The omission meant staff did not realise the severity of Mrs Pyett's problems or understand her needs. She was not assigned a named carer and, despite the concerns of several care assistants that she was not drinking, a fluid monitoring chart to record what she drank was not set up for her, as it was for others.
James Pyett, 77, a retired hospital porter, had cared for his wife full-time since she developed the disease in 1995 but had placed her in the home while he visited his daughter in Surrey for a short break.

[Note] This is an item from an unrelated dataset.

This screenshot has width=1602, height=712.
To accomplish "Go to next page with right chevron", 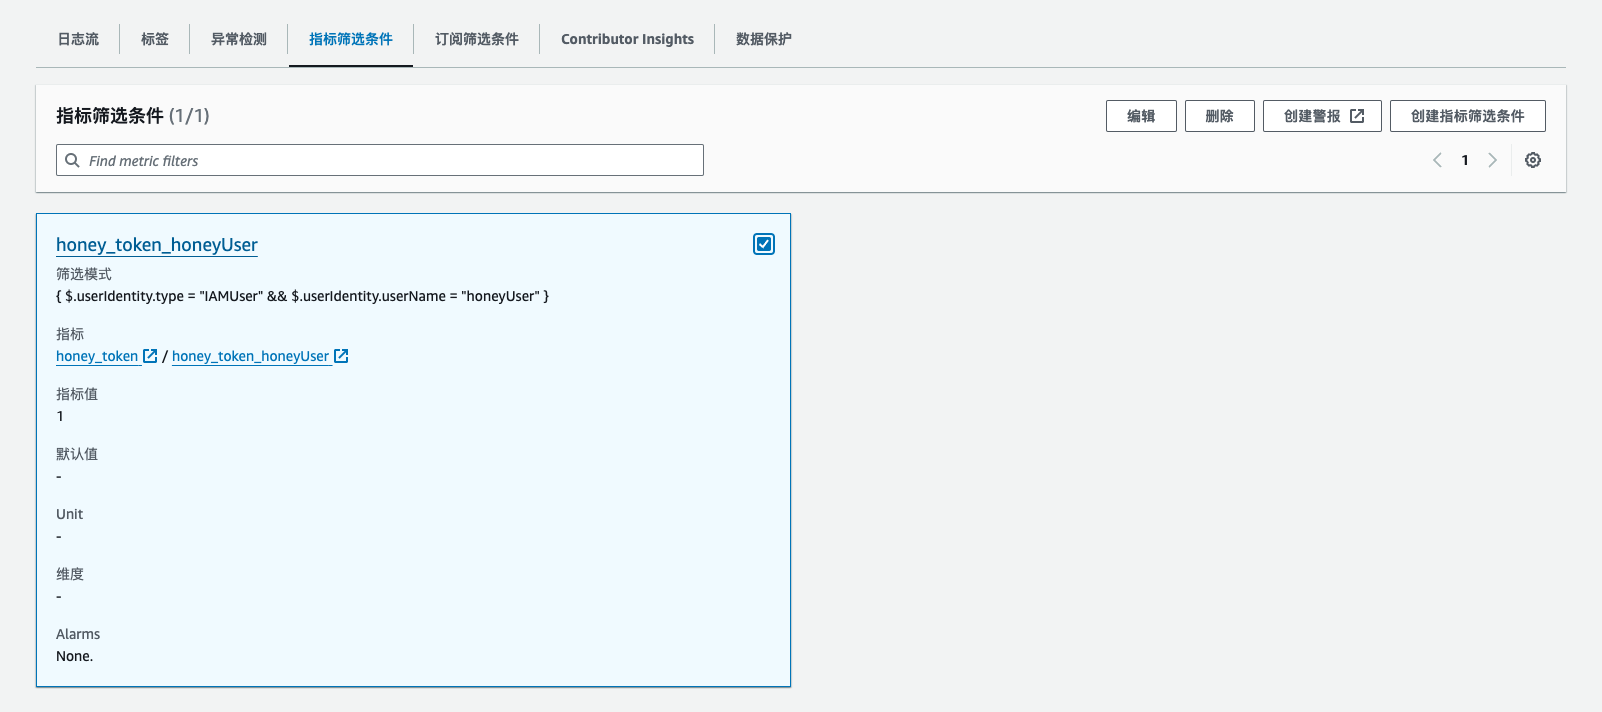I will click(1492, 160).
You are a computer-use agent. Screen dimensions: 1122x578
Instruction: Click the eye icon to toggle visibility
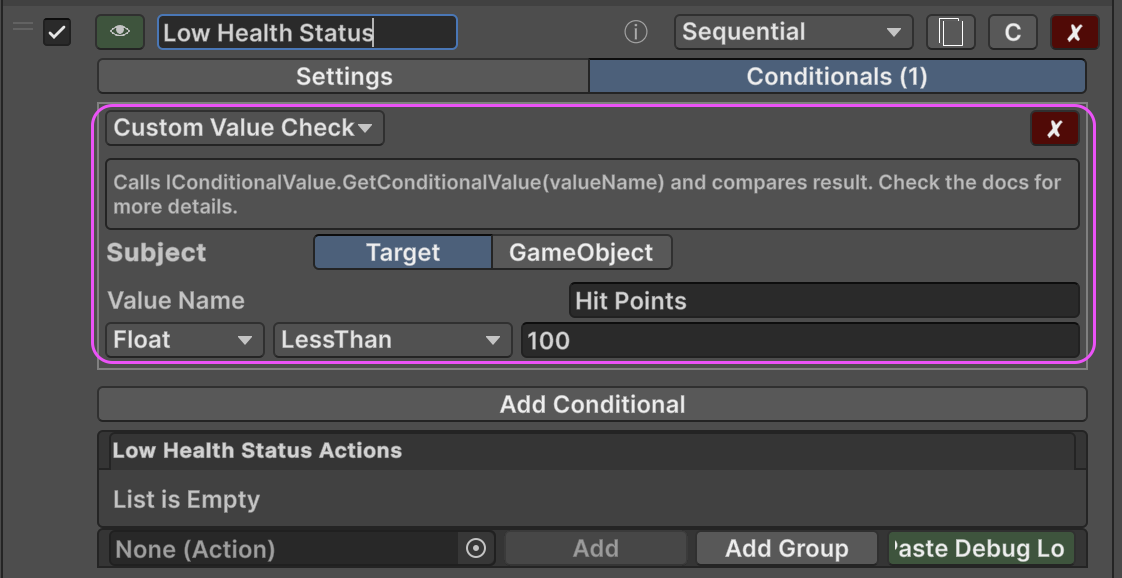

When he returned after a week he told the jury he was shocked at the state she was in. "I hardly recognised her. She was unkempt. Her head and eyes were rolling all over the place. I thought she was very ill," he said.
He gave her juice, which she "gulped down", and although staff knew she was incontinent and she was wearing an incontinence pad he found her trousers were saturated and her buttocks were "red-raw".
Her condition deteriorated and she was admitted to hospital, where she died of renal failure on 7 March this year.
Mr Pyett said he had told staff at the home when his wife was admitted that she could not give herself food or drink, although she had a good appetite and liked to drink. "I spent an hour telling staff her needs. She liked a cup of tea but she could not indicate that she was thirsty. I told them she needed help with her food and drink."
The care assistant Caroline Carpenter said there was no record of her having Alzheimer's or dementia. She said: "There was nothing in Mrs Pyett's notes to explain her constant smiling. I looked in there to check on general health information but there was nothing to suggest she suffered from dementia."
Dr Jane Mercer, who performed the post-mortem examination, said Mrs Pyett's kidneys had failed due to dehydration. "It was extremely severe. I have not seen worse results."
The jury returned a verdict of death from dehydration, aggravated by neglect.